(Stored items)
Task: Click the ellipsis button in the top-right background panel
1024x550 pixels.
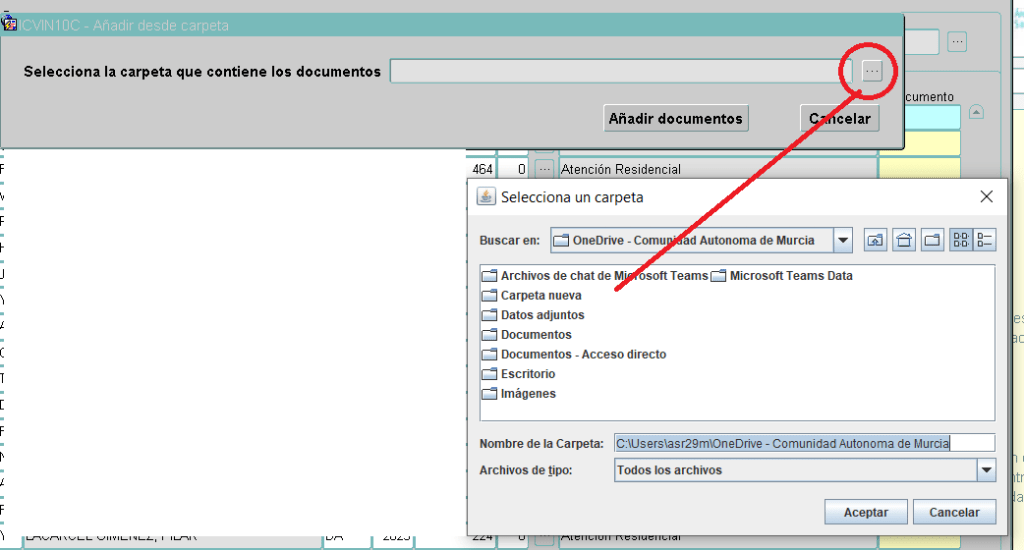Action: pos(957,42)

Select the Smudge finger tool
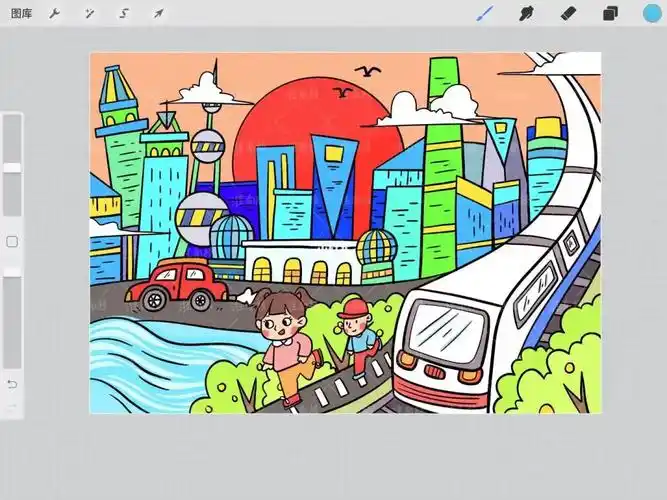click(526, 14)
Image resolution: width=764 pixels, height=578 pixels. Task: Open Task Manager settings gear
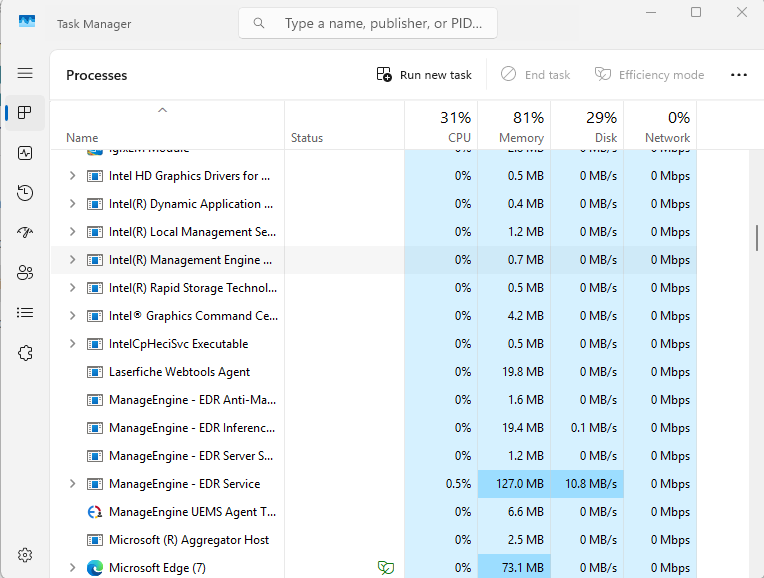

**To do**: If a line of the records contains the word "Task", count it; give only the total.

**Written answer**: 2